_BRIEF_
Render every line of the records below as a JSON list of strings, one string per line, with blank lines left out.

_DATA EXTRACT_
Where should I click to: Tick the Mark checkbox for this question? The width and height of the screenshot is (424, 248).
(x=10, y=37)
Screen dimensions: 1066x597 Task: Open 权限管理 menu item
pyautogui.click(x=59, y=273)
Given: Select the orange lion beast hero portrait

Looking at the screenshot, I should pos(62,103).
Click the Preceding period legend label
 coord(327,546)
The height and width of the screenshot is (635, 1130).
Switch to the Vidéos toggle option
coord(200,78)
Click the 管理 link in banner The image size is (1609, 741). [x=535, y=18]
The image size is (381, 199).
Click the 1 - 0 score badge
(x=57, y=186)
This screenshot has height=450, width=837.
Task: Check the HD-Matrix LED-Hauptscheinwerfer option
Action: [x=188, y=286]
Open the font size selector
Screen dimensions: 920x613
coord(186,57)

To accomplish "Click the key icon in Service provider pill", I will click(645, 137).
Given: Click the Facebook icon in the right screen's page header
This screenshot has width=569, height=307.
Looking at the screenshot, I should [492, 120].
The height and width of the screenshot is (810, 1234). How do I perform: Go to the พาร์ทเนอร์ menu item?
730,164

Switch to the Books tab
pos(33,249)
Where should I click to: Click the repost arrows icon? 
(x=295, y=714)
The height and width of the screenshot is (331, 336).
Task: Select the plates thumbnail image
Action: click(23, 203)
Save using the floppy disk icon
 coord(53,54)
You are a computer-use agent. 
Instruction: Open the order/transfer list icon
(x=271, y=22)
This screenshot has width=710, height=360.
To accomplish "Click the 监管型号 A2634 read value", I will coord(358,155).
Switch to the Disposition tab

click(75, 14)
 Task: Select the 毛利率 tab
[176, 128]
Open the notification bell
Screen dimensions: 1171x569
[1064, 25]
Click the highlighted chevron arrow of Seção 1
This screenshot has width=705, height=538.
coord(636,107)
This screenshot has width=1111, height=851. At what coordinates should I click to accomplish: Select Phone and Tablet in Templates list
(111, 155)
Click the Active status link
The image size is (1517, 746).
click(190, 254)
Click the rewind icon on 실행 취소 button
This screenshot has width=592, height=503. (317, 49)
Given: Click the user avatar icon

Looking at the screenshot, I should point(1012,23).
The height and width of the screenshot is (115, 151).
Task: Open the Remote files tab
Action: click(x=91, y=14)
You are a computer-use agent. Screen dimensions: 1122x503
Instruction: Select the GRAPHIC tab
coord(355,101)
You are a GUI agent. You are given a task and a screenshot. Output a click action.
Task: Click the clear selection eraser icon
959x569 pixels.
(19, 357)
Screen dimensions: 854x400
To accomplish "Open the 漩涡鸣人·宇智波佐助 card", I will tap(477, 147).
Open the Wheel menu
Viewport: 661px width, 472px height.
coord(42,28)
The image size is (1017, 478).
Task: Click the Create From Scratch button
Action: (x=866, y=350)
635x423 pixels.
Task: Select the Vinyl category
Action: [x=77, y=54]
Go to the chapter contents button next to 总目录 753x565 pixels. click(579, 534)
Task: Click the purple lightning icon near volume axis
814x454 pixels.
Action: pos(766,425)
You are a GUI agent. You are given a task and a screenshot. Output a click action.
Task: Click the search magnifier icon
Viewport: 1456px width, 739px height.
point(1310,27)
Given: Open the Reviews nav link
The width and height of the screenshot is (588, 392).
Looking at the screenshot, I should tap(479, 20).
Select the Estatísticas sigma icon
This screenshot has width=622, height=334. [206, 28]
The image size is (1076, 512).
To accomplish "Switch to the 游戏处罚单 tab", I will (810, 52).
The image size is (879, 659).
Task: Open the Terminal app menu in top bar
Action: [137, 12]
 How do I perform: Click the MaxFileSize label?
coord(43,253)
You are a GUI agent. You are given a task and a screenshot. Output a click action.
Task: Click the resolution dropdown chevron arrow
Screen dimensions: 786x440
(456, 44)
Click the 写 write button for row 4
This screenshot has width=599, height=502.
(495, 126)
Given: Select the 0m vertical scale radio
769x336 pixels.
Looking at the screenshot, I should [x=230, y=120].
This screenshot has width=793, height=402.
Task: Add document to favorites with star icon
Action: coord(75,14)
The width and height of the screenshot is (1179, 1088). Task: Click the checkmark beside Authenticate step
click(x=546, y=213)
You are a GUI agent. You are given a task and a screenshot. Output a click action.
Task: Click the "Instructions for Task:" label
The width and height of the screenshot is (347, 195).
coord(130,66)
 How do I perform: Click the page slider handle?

_CORRECT OUTPUT_
[
  "Where should I click to: Tick the Mark checkbox for this question? The width and height of the screenshot is (424, 248).",
  "(x=10, y=37)",
  "Screen dimensions: 1066x597 Task: Open 权限管理 menu item",
  "pyautogui.click(x=59, y=273)",
  "Given: Select the orange lion beast hero portrait",
  "Looking at the screenshot, I should pos(62,103).",
  "Click the Preceding period legend label",
  " coord(327,546)",
  "The height and width of the screenshot is (635, 1130).",
  "Switch to the Vidéos toggle option",
  "coord(200,78)",
  "Click the 管理 link in banner The image size is (1609, 741). [x=535, y=18]",
  "The image size is (381, 199).",
  "Click the 1 - 0 score badge",
  "(x=57, y=186)",
  "This screenshot has height=450, width=837.",
  "Task: Check the HD-Matrix LED-Hauptscheinwerfer option",
  "Action: [x=188, y=286]",
  "Open the font size selector",
  "Screen dimensions: 920x613",
  "coord(186,57)",
  "To accomplish \"Click the key icon in Service provider pill\", I will click(645, 137).",
  "Given: Click the Facebook icon in the right screen's page header",
  "This screenshot has width=569, height=307.",
  "Looking at the screenshot, I should [492, 120].",
  "The height and width of the screenshot is (810, 1234). How do I perform: Go to the พาร์ทเนอร์ menu item?",
  "730,164",
  "Switch to the Books tab",
  "pos(33,249)",
  "Where should I click to: Click the repost arrows icon? ",
  "(x=295, y=714)",
  "The height and width of the screenshot is (331, 336).",
  "Task: Select the plates thumbnail image",
  "Action: click(23, 203)",
  "Save using the floppy disk icon",
  " coord(53,54)",
  "You are a computer-use agent. ",
  "Instruction: Open the order/transfer list icon",
  "(x=271, y=22)",
  "This screenshot has width=710, height=360.",
  "To accomplish \"Click the 监管型号 A2634 read value\", I will coord(358,155).",
  "Switch to the Disposition tab",
  "click(75, 14)",
  " Task: Select the 毛利率 tab",
  "[176, 128]",
  "Open the notification bell",
  "Screen dimensions: 1171x569",
  "[1064, 25]",
  "Click the highlighted chevron arrow of Seção 1",
  "This screenshot has width=705, height=538.",
  "coord(636,107)",
  "This screenshot has width=1111, height=851. At what coordinates should I click to accomplish: Select Phone and Tablet in Templates list",
  "(111, 155)",
  "Click the Active status link",
  "The image size is (1517, 746).",
  "click(190, 254)",
  "Click the rewind icon on 실행 취소 button",
  "This screenshot has width=592, height=503. (317, 49)",
  "Given: Click the user avatar icon",
  "Looking at the screenshot, I should point(1012,23).",
  "The height and width of the screenshot is (115, 151).",
  "Task: Open the Remote files tab",
  "Action: click(x=91, y=14)",
  "You are a computer-use agent. Screen dimensions: 1122x503",
  "Instruction: Select the GRAPHIC tab",
  "coord(355,101)",
  "You are a GUI agent. You are given a task and a screenshot. Output a click action.",
  "Task: Click the clear selection eraser icon",
  "959x569 pixels.",
  "(19, 357)",
  "Screen dimensions: 854x400",
  "To accomplish \"Open the 漩涡鸣人·宇智波佐助 card\", I will tap(477, 147).",
  "Open the Wheel menu",
  "Viewport: 661px width, 472px height.",
  "coord(42,28)",
  "The image size is (1017, 478).",
  "Task: Click the Create From Scratch button",
  "Action: (x=866, y=350)",
  "635x423 pixels.",
  "Task: Select the Vinyl category",
  "Action: [x=77, y=54]",
  "Go to the chapter contents button next to 总目录 753x565 pixels. click(579, 534)",
  "Task: Click the purple lightning icon near volume axis",
  "814x454 pixels.",
  "Action: pos(766,425)",
  "You are a GUI agent. You are given a task and a screenshot. Output a click action.",
  "Task: Click the search magnifier icon",
  "Viewport: 1456px width, 739px height.",
  "point(1310,27)",
  "Given: Open the Reviews nav link",
  "The width and height of the screenshot is (588, 392).",
  "Looking at the screenshot, I should tap(479, 20).",
  "Select the Estatísticas sigma icon",
  "This screenshot has width=622, height=334. [206, 28]",
  "The image size is (1076, 512).",
  "To accomplish \"Switch to the 游戏处罚单 tab\", I will (810, 52).",
  "The image size is (879, 659).",
  "Task: Open the Terminal app menu in top bar",
  "Action: [137, 12]",
  " How do I perform: Click the MaxFileSize label?",
  "coord(43,253)",
  "You are a GUI agent. You are given a task and a screenshot. Output a click action.",
  "Task: Click the resolution dropdown chevron arrow",
  "Screen dimensions: 786x440",
  "(456, 44)",
  "Click the 写 write button for row 4",
  "This screenshot has width=599, height=502.",
  "(495, 126)",
  "Given: Select the 0m vertical scale radio",
  "769x336 pixels.",
  "Looking at the screenshot, I should [x=230, y=120].",
  "This screenshot has width=793, height=402.",
  "Task: Add document to favorites with star icon",
  "Action: coord(75,14)",
  "The width and height of the screenshot is (1179, 1088). Task: Click the checkmark beside Authenticate step",
  "click(x=546, y=213)",
  "You are a GUI agent. You are given a task and a screenshot. Output a click action.",
  "Task: Click the \"Instructions for Task:\" label",
  "The width and height of the screenshot is (347, 195).",
  "coord(130,66)",
  " How do I perform: Click the page slider handle?"
]